Catatan di buku harian kumal itulah yang kini bias kita nikmati dalam buku setebal 461 halaman dengan foto-foto indah hasil jepretannya sendiri. Tak hanya berbekal kisah dramatis, Agus juga memiliki kemampuan menulis dengan baik. Bahasanya lancar, logikanya runut, dan pemilihan diksinya sangat luas. Oh ya, Tuhan sepertinya membekali Agus kemampuan berbahasa. Selain berbahasa Indonesia dengan baik, dia mampu berkomunikasi dalam selusin bahasa—Cina, Rusia, Urdu, Farsi, dan bahasa negeri-negeri Asia Tengah.
Kemampuan bahasa inilah yang memperkaya pengalaman dan kedalaman cerita. Dia dengan mudah ”menyamar” sebagai pria suku Hazara—salah satu suku di Afganistan dengan tampang mongolid (mata sipit dan kulit mulus tanpa bulu). Tak ada orang Afgan yang percaya dia berasal dari Indonesia sampai dia mengeluarkan paspor hijau bergambar burung Garuda.
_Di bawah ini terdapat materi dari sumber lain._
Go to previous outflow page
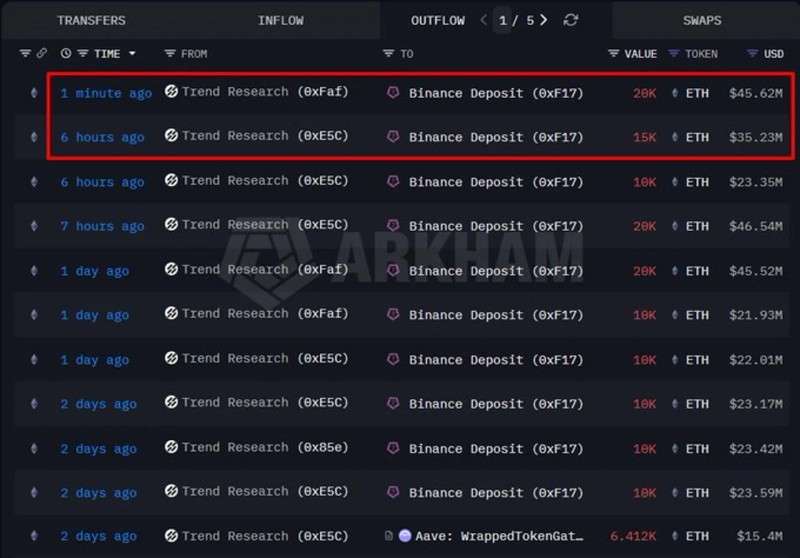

Tinggal di rumah orang Afgan atau duduk selama tiga hari penuh di samovar, kedai teh tempat orang Afgan bertukar gosip. Tanpa pemandu dan penerjemah, dia menerobos hingga Wakhan, kota di jantung Tajikistan yang masih perawan, sebuah surga yang hilang.
Meski amat dekat dan mencintai Afganistan, Agus cukup tegas mengambil jarak saat menuliskan pengalamannya. Sambil berkisah, dia melemparkan kritik kepada rakyat Afgan: tentang kekolotan mereka, rendahnya pendidikan, dan perlakuan kepada perempuan. Tapi Agus juga mengagumi mereka: keramahtamahan kepada tamu, kelaki- lakian, dan kecintaan mereka kepada negeri.
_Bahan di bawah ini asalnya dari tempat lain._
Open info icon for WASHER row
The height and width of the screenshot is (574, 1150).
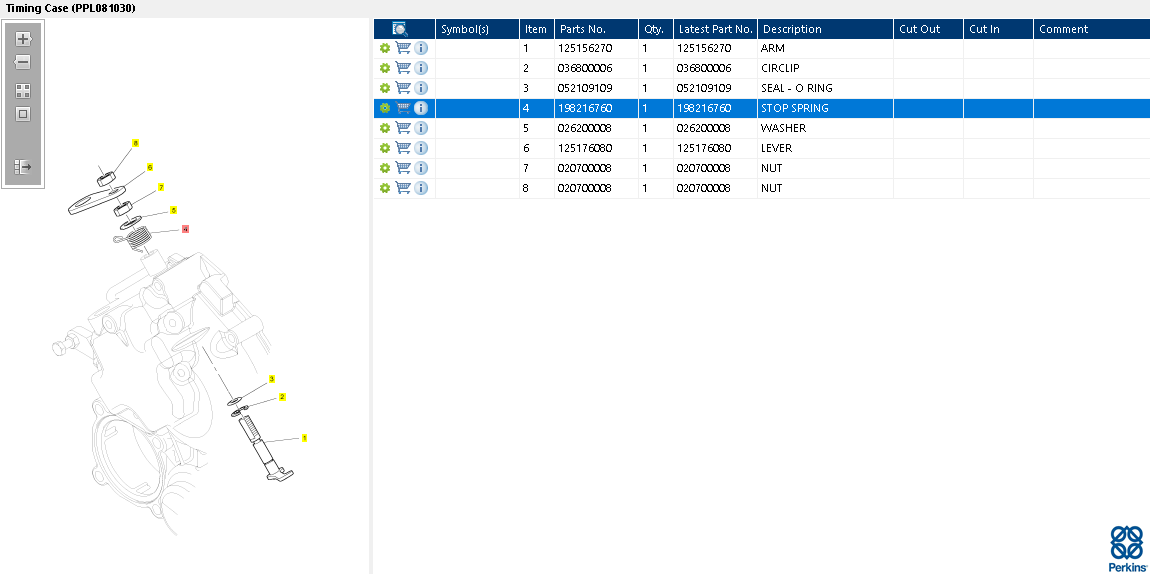pos(421,128)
Tak ada gading yang tak retak. Selimut Debu tampaknya terlalu panjang untuk perjalanan di satu negeri. Agus—dan editornya— juga melewatkan sejumlah pengulangan yang tak perlu. Peletakan peta di halaman 18 pun agak terlambat, karena nama sejumlah kota sudah muncul di halaman sebelumnya. Foto-foto yang terlalu mini sebaiknya diterbitkan dalam buku fotografi yang terpisah. Sampulnya, meski cantik, tak menandakan ini adalah sebuah buku perjalanan, karena tak ada subjudul. Sepintas mirip novel. Meski demikian, buku ini tetap layak disebut sebagai salah satu buku perjalanan terbaik yang ditulis oleh orang Indonesia.